Long misunderstood as a parasitic pest that killed trees and destroyed habitats, ‘mistletoe’ has now been rehabilitated in the scientific world as an essential eco- element of forests and woodlands.  Various birds make their nests in mistletoes and many butterfly species are attracted by its nutrients.  So it is that the greater the amount of mistletoes in an ecosystem, the greater the biodiversity of animals.

Similarly, chestnuts are an important food source for squirrels, deer, jays, pigeons, and wild boar and many insects feed on its seeds. Note: There is a huge difference between ‘horse’ chestnuts and ‘sweet’ chestnuts.  Horse chestnuts are toxic if eaten raw whereas sweet chestnuts can be used to make a whole host of cooking products:

1)  They can be dried and milled into flour which then can be used to make breads, cakes, pancakes, and pastas.

2)  They can be ground up and used as a thickener for soups, stews, and sauces or to make a delicious chestnut stuffing.

3)   They can be boiled and brewed into an exotic form of beer or a coffee-like drink and –

4)  They can be grilled, roasted, or candied as a nice snack food.  Indeed chestnuts were the ‘energy bars’ of the Greek and Roman periods having twice as much starch as potatoes.  Alexander the Great planted chestnut trees all across Europe on his various campaigns and Roman soldiers were given chestnut porridge before battle.

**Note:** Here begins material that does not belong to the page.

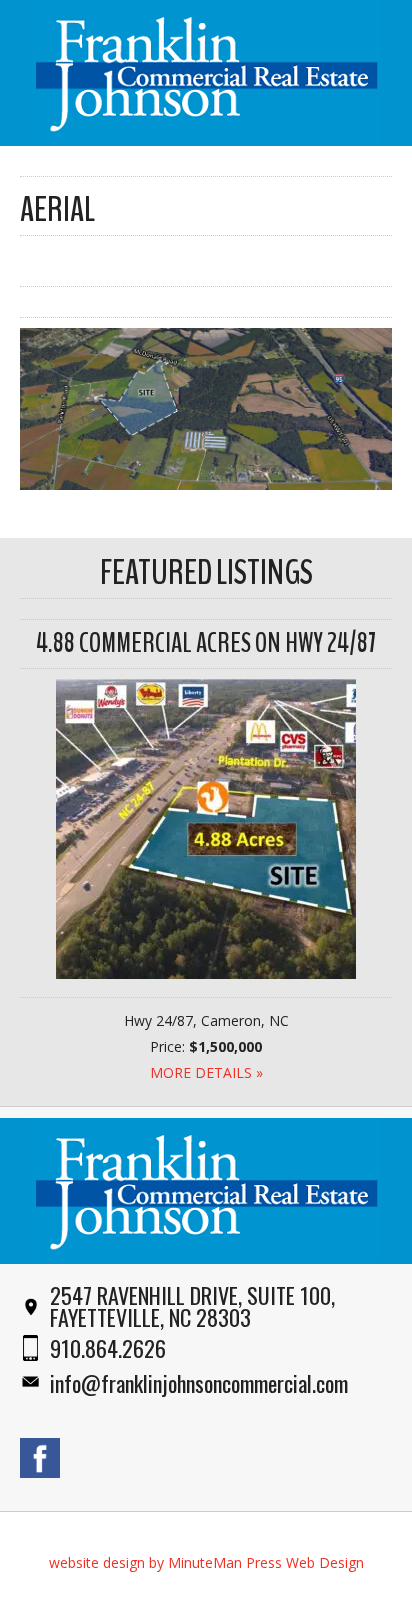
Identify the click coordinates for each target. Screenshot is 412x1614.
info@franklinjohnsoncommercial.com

And long before Native Americans were harvesting corn – they were harvesting sunflowers as far back as 8000 years ago!  Today’s oilseed sunflowers are commercial hybrids and are the number two crop in the world for vegetable oil production world wide – second only to soybeans.   Their counterpart, the confectionary sunflowers, produce large black and white seeds that are roasted and sold for snacks or baked in breads or grounded up into ‘sunbutter’.  They are also the preferred food for a wide variety of birds.  But for me, the most amazing eco-fact about sunflowers is their innate ability to remove toxic waste from the soil with their extensive root systems – toxins like lead, arsenic, uranium, Cesium-137, and Strontium-90.  Indeed hundreds of acres of sunflowers are now being planted around the fallout zone of the Fukushima nuclear power plant in Japan to help decontaminate the radioactive soil that resulted from a massive earthquake and tsunami last March.  And now a new technology has emerged that revolves around sunflowers called  ‘rhizo-filtration’ – “a form of bioremediation that involves filtering water through a mass of roots to remove toxic substances or excess nutrients”.  To date, 95% of the residual radiation in ponds surrounding the Chernobyl nuclear power plant in the Ukraine (whose #4 reactor exploded back in 1986) has been extracted by floating rafts of sunflowers.

But the sunflower’s ecological importance does not stop here – in Holland, the fibrous roots of sunflowers have been used to reclaim marshy land areas and turn these areas into farmland.  And their dried stems have also been used to produce fuel – hydrogen fuel and vegetable-oil based fuel which burn 75% cleaner than standard petroleum based diesel products.

As for Vincent Van Gogh, sunflowers were symbolically a vibrant source of happiness.   In spite of his mood swings and great depression, he continued to paint them.  I wonder now if Van Gogh was onto something greater – addressing the needs of future generations – perhaps our own “green pursuit of happiness”?